最高裁判所は2014年、子どもとともに出身国へ戻ることを望んだ母親の事件で法理を固めました。「監護親の海外への住居の変更は、その監護下にあり、ともに移動する未成年の子の利益と福祉のためにのみ司法的に許可されうる」。そして決めるのはその特定の子どもの利益であり、親や子どもの「国籍という条件」ではない(STS 536/2014、2014年10月20日)。裁判所はその後、2017年、2018年、2020年、2021年にこの基準を繰り返し、アロナとプエルト・デル・ロサリオの第一審裁判所は毎週それを適用しています。

実務では、裁判官は短いリストを考慮します。子どもの年齢と、ここでの根。学校、友人、医師、もう一方の親の家族。転居先での親の根。仕事のオファー、住居、家族のネットワーク。希望ではなく。動機。本当の人生の転換は、もう一方の親を切り離す効果を持つ転居とは異なって考慮されます。面会の計画。もう一方の親が子どもにどう、どのくらいの頻度で会うか、誰が航空券を払うか、学校の休暇をどう分けるか、ビデオ通話が時間割に書き込まれているか。子ども自身の声。12歳からは常に、成熟していればそれより早く。そしてタイミング。学年末の転居と2月の転居は別物です。

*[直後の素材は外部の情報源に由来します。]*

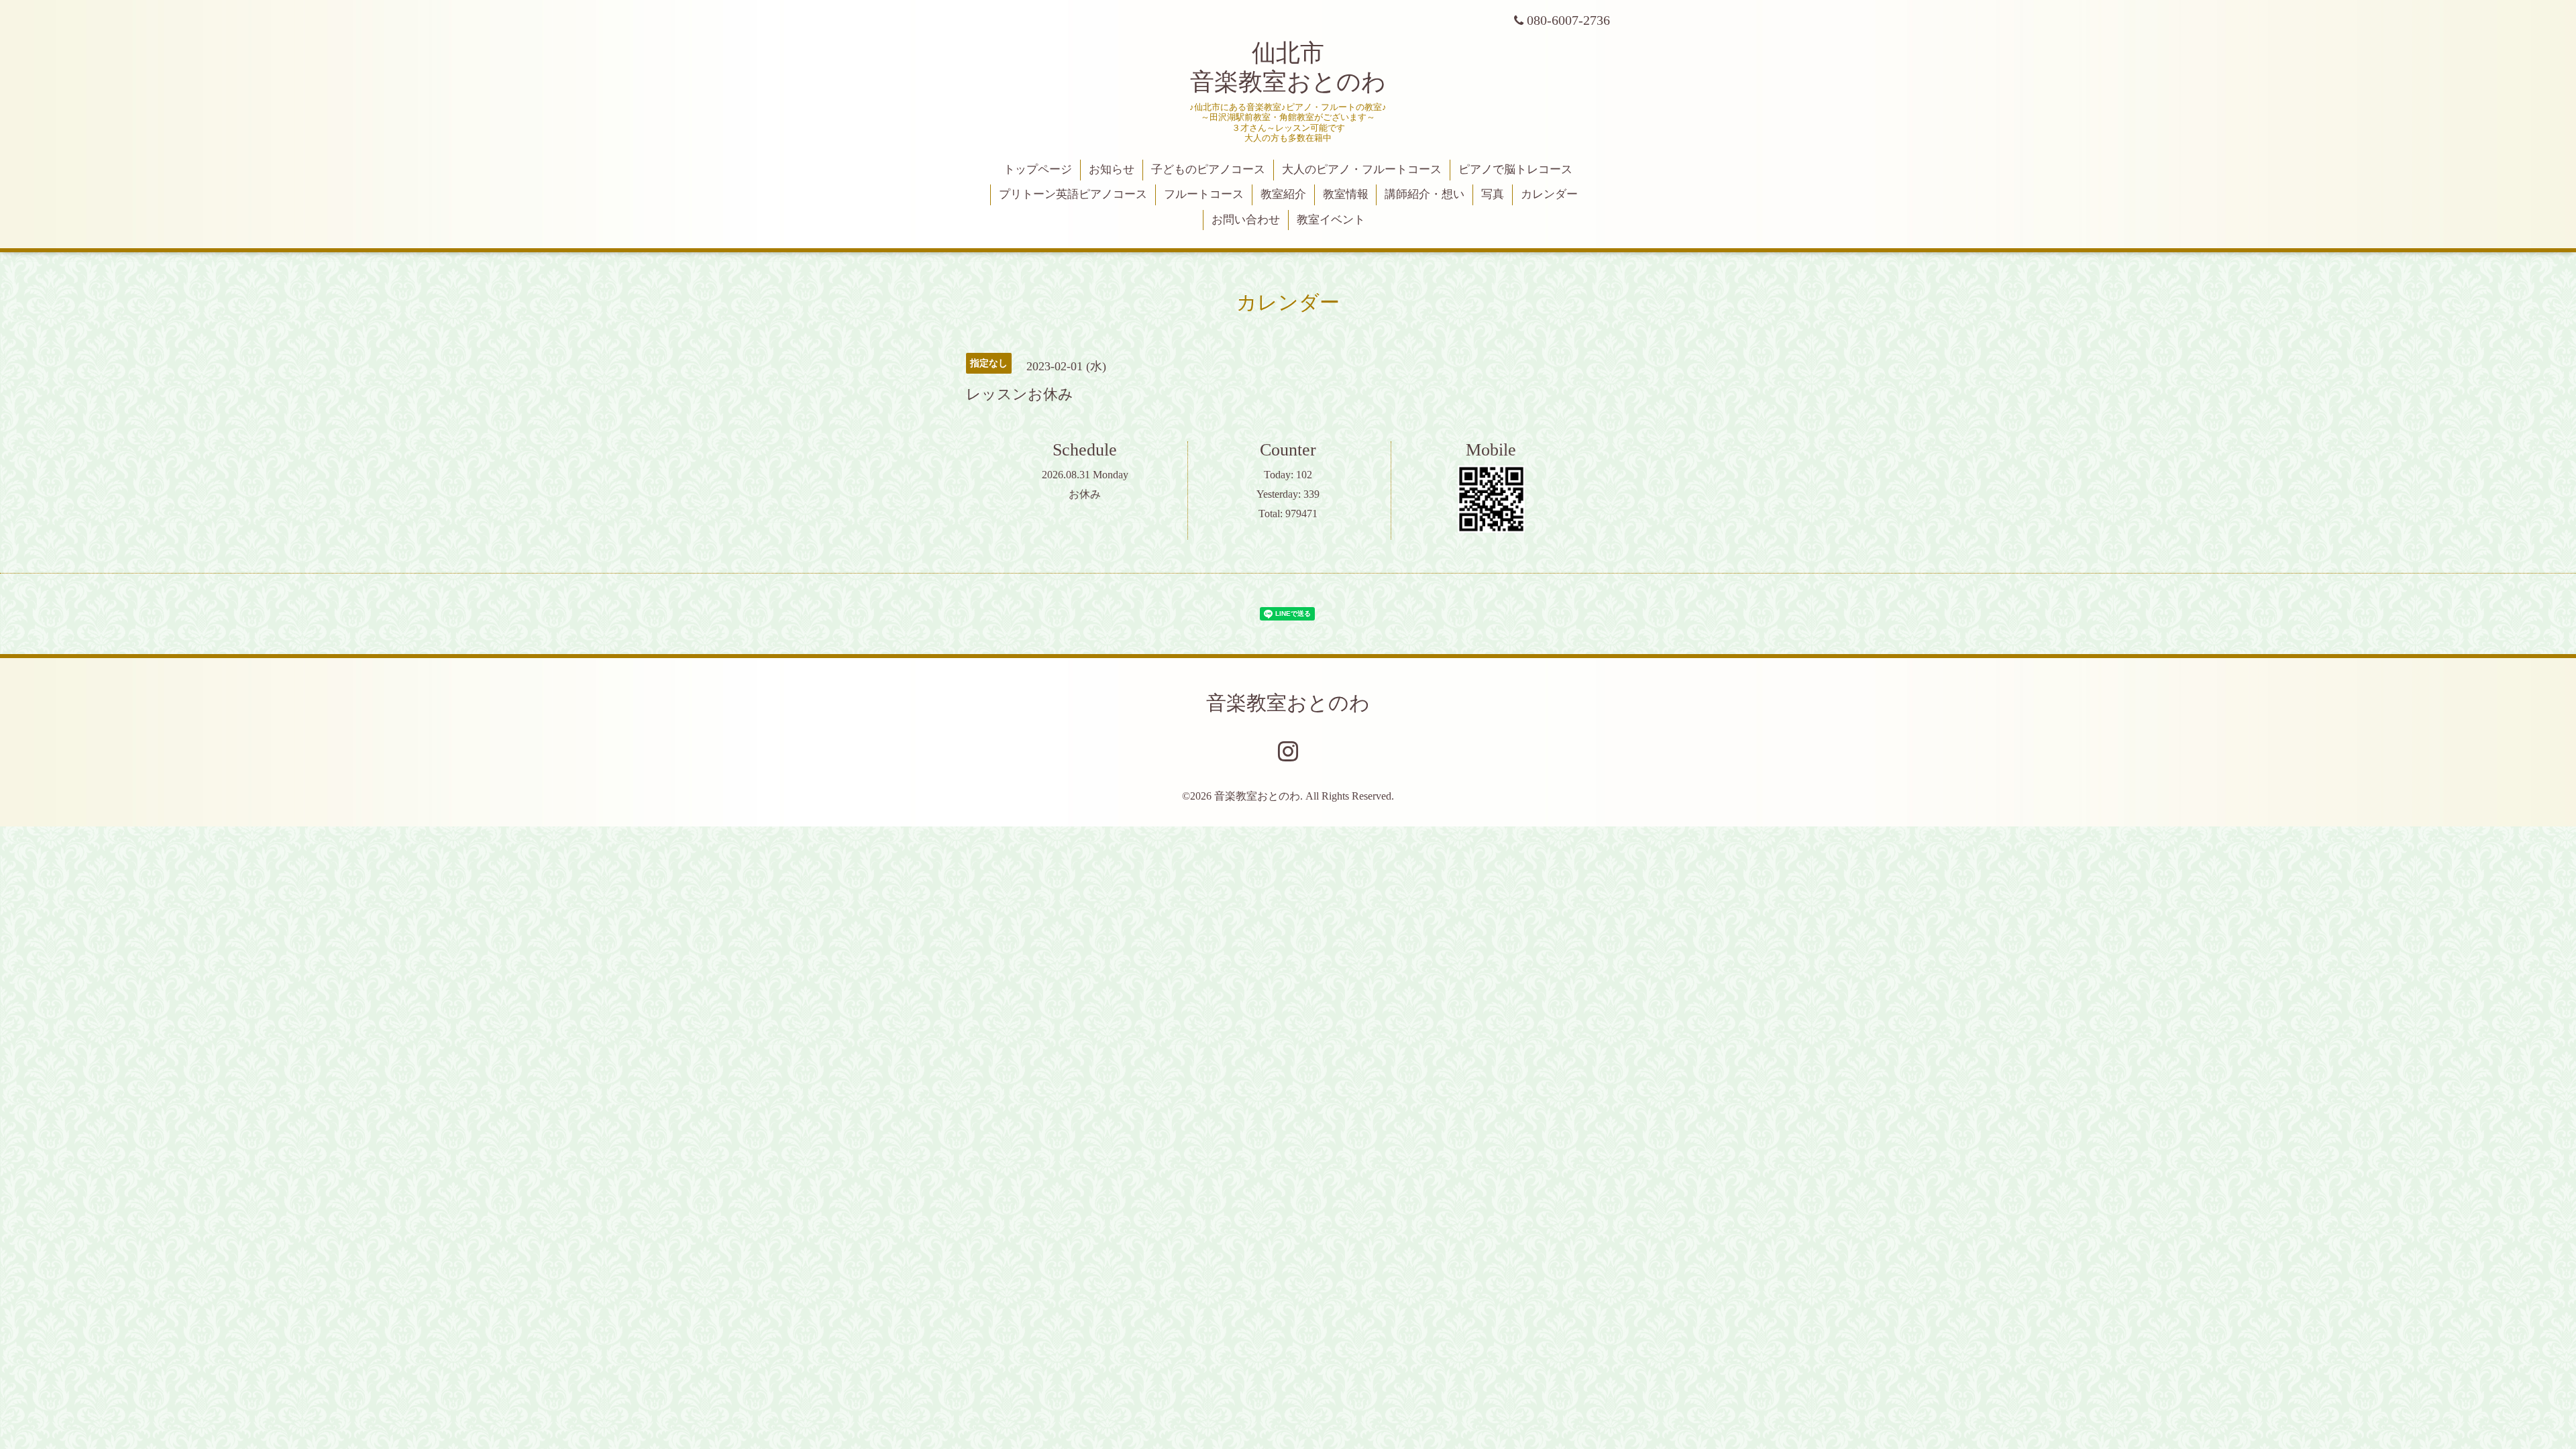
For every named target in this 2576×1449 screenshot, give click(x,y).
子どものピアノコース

手続きは転居が何を変えるかによります。監護と面会の制度を変えるなら(テネリフェからマンチェスターへの転居は常にそうです)、親は元の措置を出した家庭裁判所に、提案する新しい制度を示して*措置の変更(modificación de medidas)*を求めます。唯一の不一致が転居そのものなら、非訟事件法は、親権の行使における不一致のためのより速い手続きを用意しています。子どもの住所地の裁判所で、検察官の立ち会いのもと、12歳からは子どもの意見を聞き、弁護士とともに出頭する義務はありません。私たちがお客様に放棄させることのない義務です(Ley 15/2015 第85〜86条)。どちらの道でも、転居を望む親が、子どもが利益を得ることを示す責任を負います。

裁判所がしないことが二つ。すでに起きた転居を、あたかも申立てであるかのように許可することはしません。そして転居する親のプロジェクトを、どれほど正当であっても、問いとして扱うことはしません。問いはどの取り決めが子どもをより良く守るかであり、答えが「留まる」だと判断した裁判所は、さらに進んで、留まる親に監護を委ねることがあります。

同意なしに去る:開く三つの扉

もう一方の親の同意も裁判所の許可もなしに子どもを海外へ連れて行く親は、三つの手続きを一度に開きます。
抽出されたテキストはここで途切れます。